Quantitative data: If you asked citizens to select from predefined answers (like "very worried" or "not worried"), any spreadsheet tool (Google Sheets, Excel) can tally up results quickly. A pivot table or a simple bar chart is often all you need to see trends.
Qualitative data: Open-ended answers explaining "why" people feel the way they do, or what’s most stressful about the rising cost of living, are far more complex. Manually reading through hundreds of responses is just not practical, especially as surveys grow and more voices are added. This is exactly the case with citizen concerns worldwide, where survey after survey underscores that the overwhelming majority are deeply worried about cost of living increases—93% in the EU, for example, rate it their top issue. [2] Let’s face it: reading and coding hundreds of mini-essays by hand is no one’s idea of efficiency.
There are two approaches for tooling when dealing with qualitative responses:
ChatGPT or similar GPT tool for AI analysis
You can export your citizens’ responses and put them directly into ChatGPT. Then, simply chat with the AI—ask for summaries, top themes, or explanations in plain language.

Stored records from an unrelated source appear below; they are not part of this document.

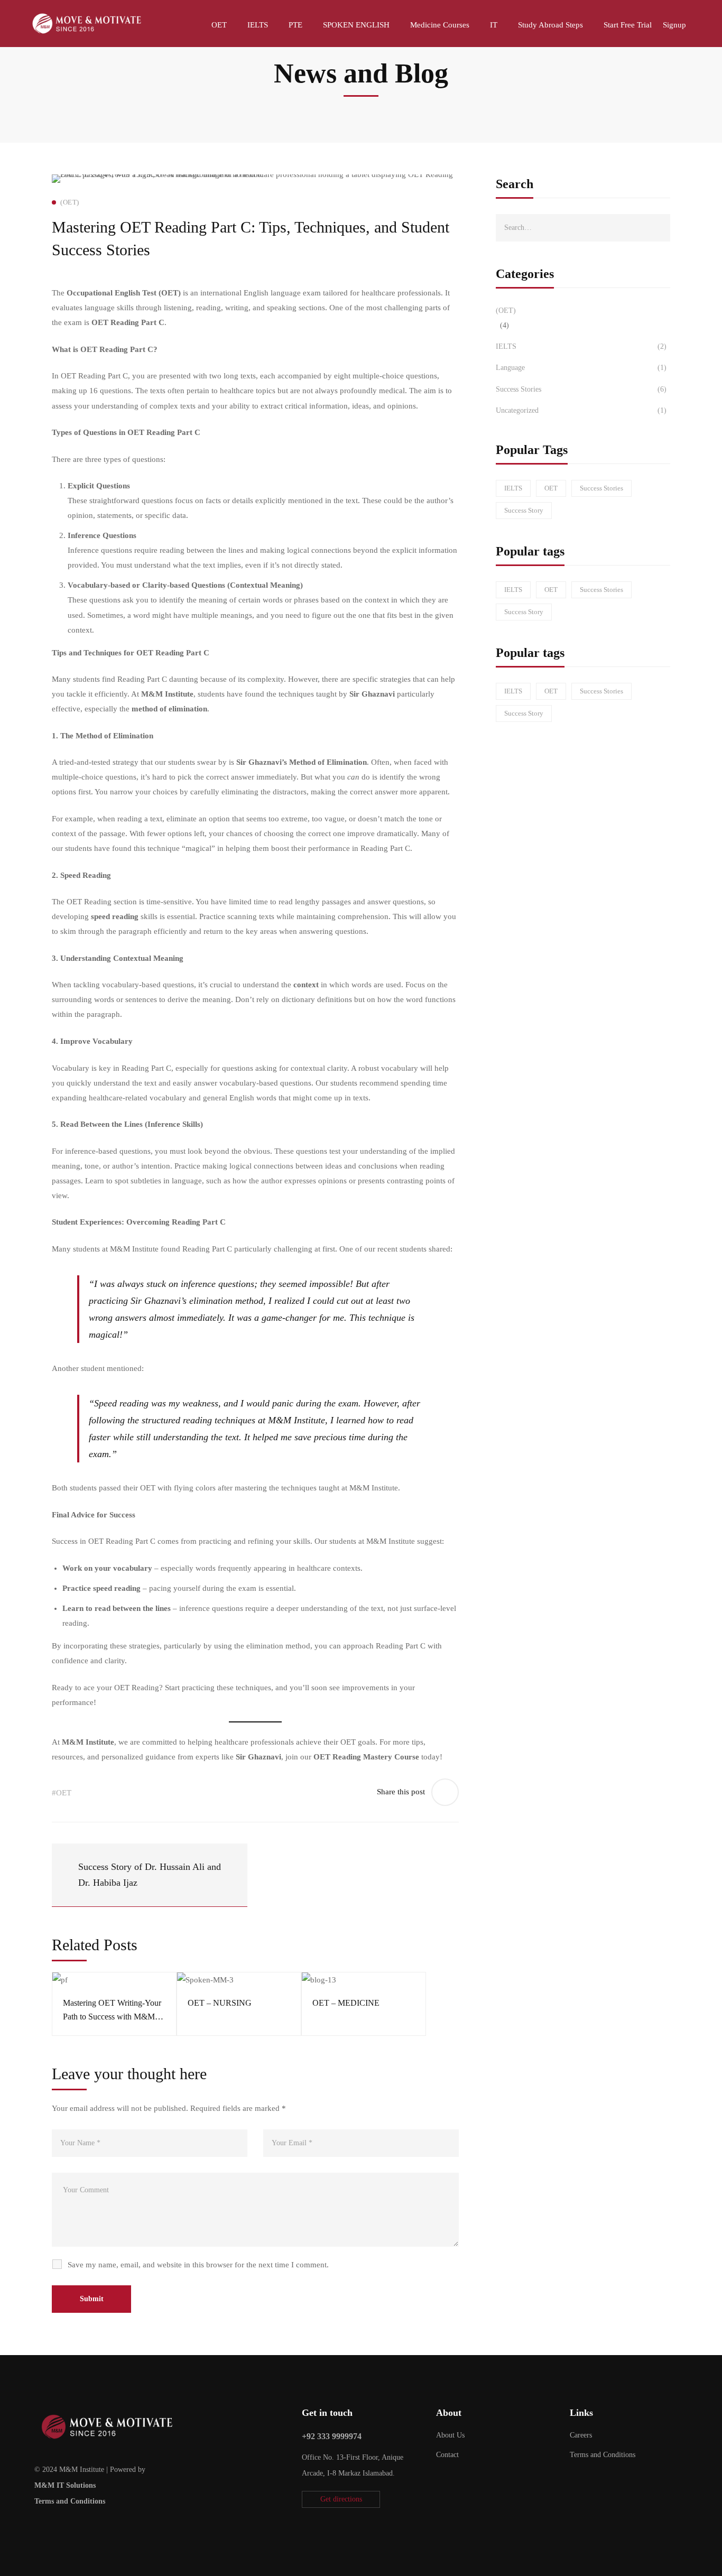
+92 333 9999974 (332, 2436)
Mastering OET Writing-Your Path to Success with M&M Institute (112, 2016)
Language (581, 368)
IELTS (581, 346)
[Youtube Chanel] (83, 2526)
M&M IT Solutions (65, 2485)
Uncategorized (581, 410)
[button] (341, 2499)
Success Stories (581, 389)
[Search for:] (583, 227)
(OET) (506, 310)
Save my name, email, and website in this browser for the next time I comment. (198, 2264)
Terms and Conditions (69, 2501)
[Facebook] (51, 2526)
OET (551, 488)
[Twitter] (34, 2526)
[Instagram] (67, 2526)
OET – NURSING (220, 2002)
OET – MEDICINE (345, 2002)
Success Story (523, 510)
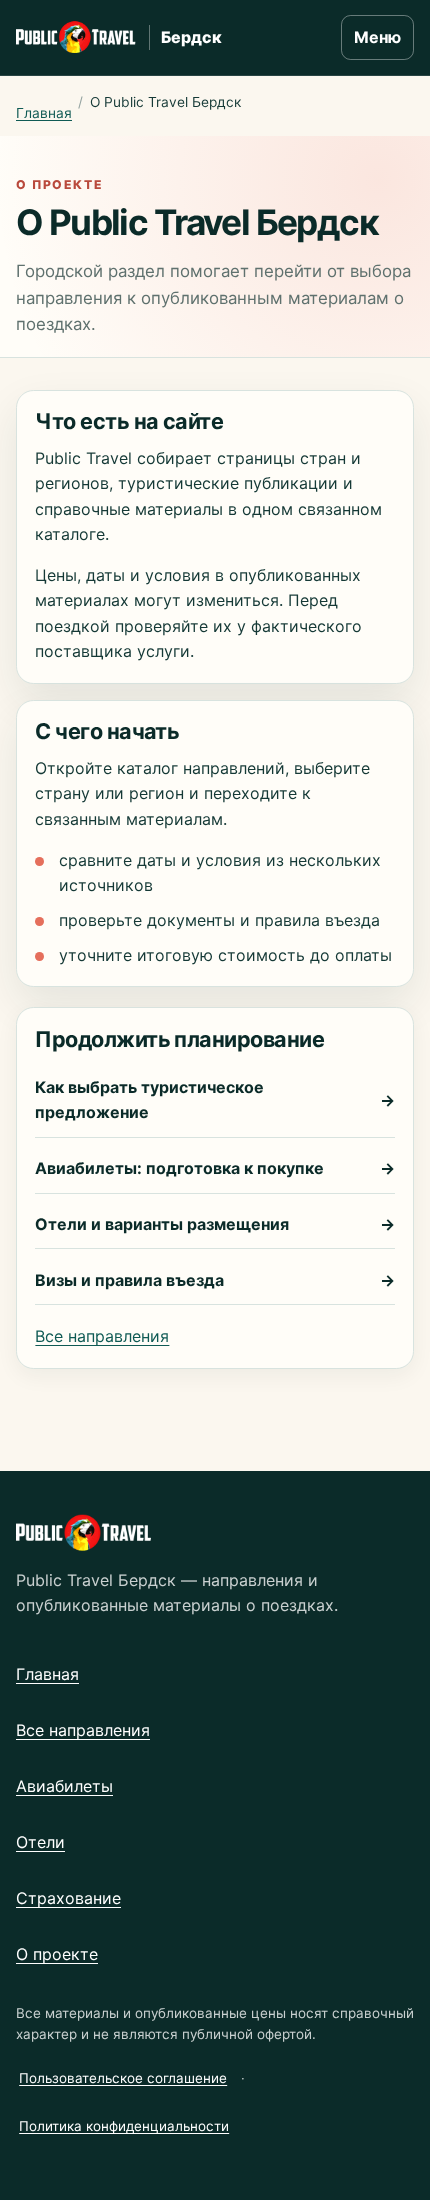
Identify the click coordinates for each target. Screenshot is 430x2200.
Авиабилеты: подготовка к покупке (214, 1168)
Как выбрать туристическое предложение (214, 1099)
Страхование (68, 1898)
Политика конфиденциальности (124, 2126)
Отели (40, 1842)
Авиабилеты (64, 1786)
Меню (377, 37)
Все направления (102, 1336)
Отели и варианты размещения (214, 1224)
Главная (44, 113)
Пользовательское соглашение (123, 2078)
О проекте (57, 1954)
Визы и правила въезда (214, 1280)
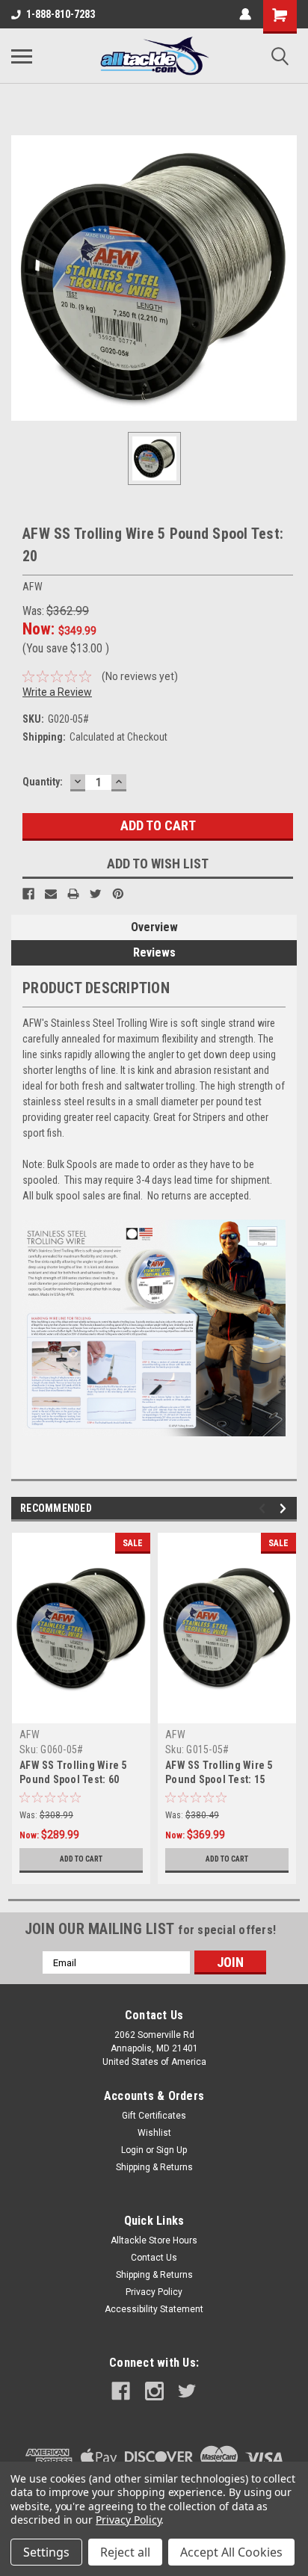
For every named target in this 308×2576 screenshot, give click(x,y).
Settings (46, 2552)
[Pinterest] (118, 894)
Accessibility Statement (154, 2309)
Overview (154, 927)
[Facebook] (28, 894)
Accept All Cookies (231, 2552)
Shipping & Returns (154, 2167)
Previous (264, 1508)
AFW (29, 1735)
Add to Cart (81, 1859)
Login (132, 2150)
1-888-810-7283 (60, 14)
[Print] (73, 894)
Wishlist (154, 2133)
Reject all (125, 2552)
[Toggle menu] (21, 56)
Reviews (154, 952)
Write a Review (57, 692)
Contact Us (154, 2257)
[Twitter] (96, 894)
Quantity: (42, 782)
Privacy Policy (154, 2292)
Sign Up (171, 2150)
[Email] (51, 894)
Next (285, 1508)
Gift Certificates (154, 2115)
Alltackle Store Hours (154, 2240)
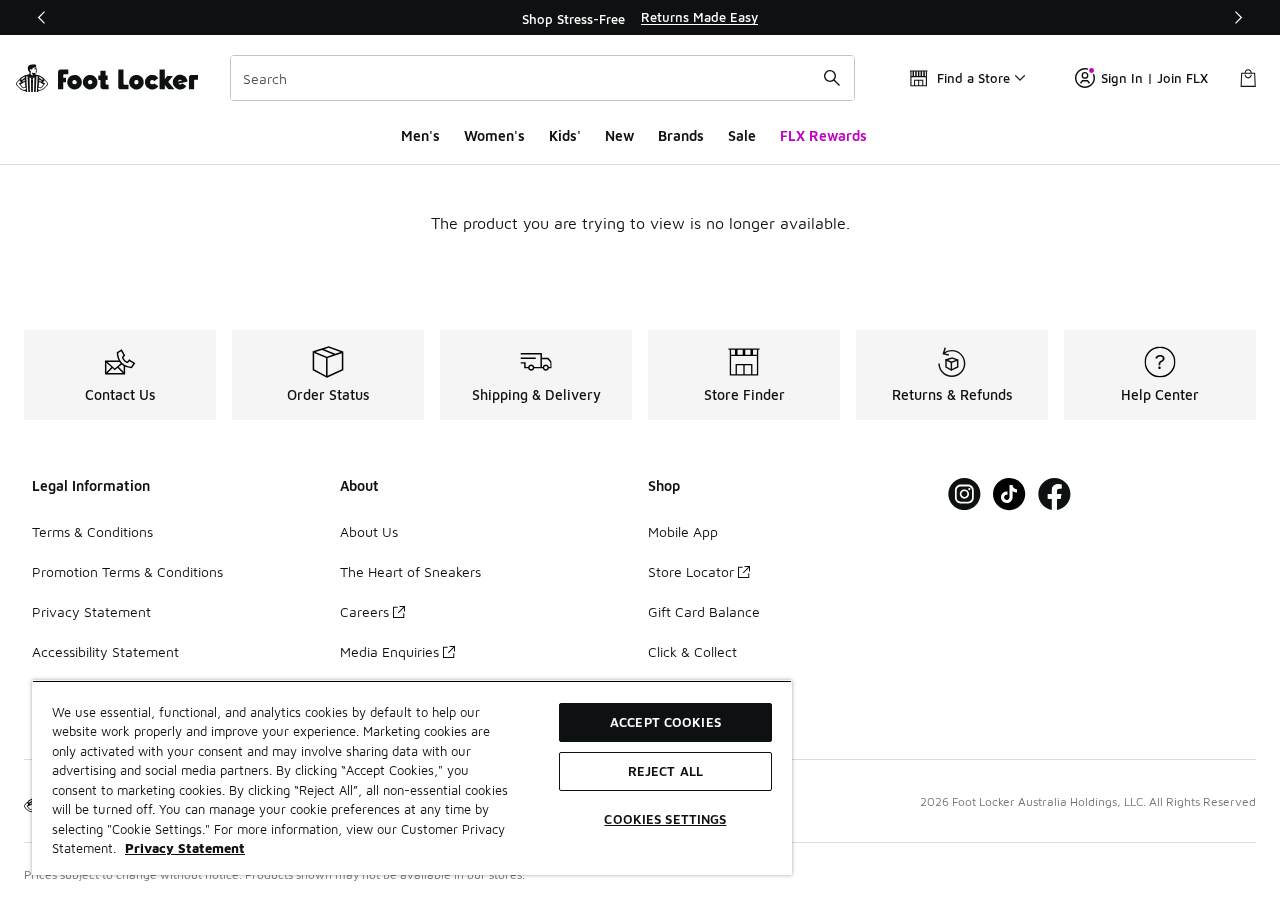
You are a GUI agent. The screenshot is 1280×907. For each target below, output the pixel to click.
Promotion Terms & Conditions (127, 571)
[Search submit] (832, 78)
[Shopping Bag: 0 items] (1248, 78)
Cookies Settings (665, 819)
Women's (494, 135)
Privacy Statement (91, 611)
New (619, 135)
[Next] (1238, 17)
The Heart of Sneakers (410, 571)
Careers (364, 611)
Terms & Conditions (92, 531)
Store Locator (691, 571)
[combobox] (542, 78)
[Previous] (42, 17)
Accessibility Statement (105, 651)
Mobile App (683, 531)
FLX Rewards (823, 135)
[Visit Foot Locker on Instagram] (964, 494)
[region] (640, 18)
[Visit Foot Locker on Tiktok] (1009, 494)
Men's (420, 135)
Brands (681, 135)
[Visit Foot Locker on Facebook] (1054, 494)
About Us (369, 531)
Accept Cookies (665, 722)
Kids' (565, 135)
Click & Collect (692, 651)
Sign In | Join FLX (1154, 78)
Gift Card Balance (704, 611)
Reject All (665, 771)
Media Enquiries (389, 651)
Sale (742, 135)
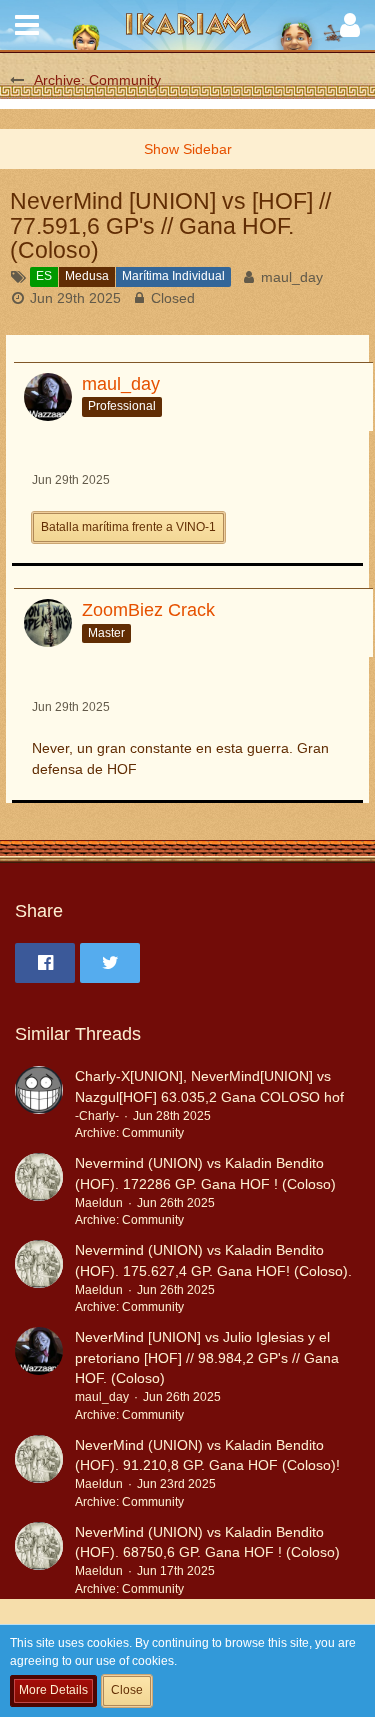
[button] (27, 25)
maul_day (292, 277)
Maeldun (99, 1203)
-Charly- (97, 1116)
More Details (53, 1690)
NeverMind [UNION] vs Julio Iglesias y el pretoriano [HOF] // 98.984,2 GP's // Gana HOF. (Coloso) (207, 1357)
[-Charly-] (39, 1104)
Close (127, 1690)
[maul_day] (39, 1376)
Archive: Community (129, 1133)
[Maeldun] (39, 1191)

However, copying and pasting chunks of survey data can get unwieldy. As your dataset grows (pretty common in national or city-wide research), you’ll bump against context limits. Tracking which prompt produced which result and slicing the dataset for different questions or personas is trickier than it sounds.
All-in-one tool like Specific
Specific is built from the ground up for this workflow. It’s designed to both collect survey data in a conversational, chat-like way and analyze it instantly using AI, without the manual overhead. If you use Specific, the survey AI automatically asks follow-up questions, improving both the quality and the depth of citizens’ responses. For example, if someone says “it’s hard to pay for groceries,” AI can probe gently: “What’s changed about your shopping habits over the past year?”
When it’s time to analyze:
The AI summarizes every open-ended answer and highlights big themes.
You can chat directly with AI about survey results in Specific without leaving the platform.
You control which data or follow-ups are included in each chat.
No copy-pasting, and no spreadsheets needed. If you want to see the specific survey templates or prompts for citizen cost of living issues, visit this preset survey generator for cost of living concerns.
Useful prompts that you can use to analyze citizen cost of living concerns survey responses
When you analyze open-ended survey data, your results are only as good as your prompts. Here are practical, tested prompts that work whether you’re using ChatGPT, Specific, or another AI-powered tool.
Prompt for core ideas: Use this when you want to distill the “big picture” from a pile of citizen comments about rising costs.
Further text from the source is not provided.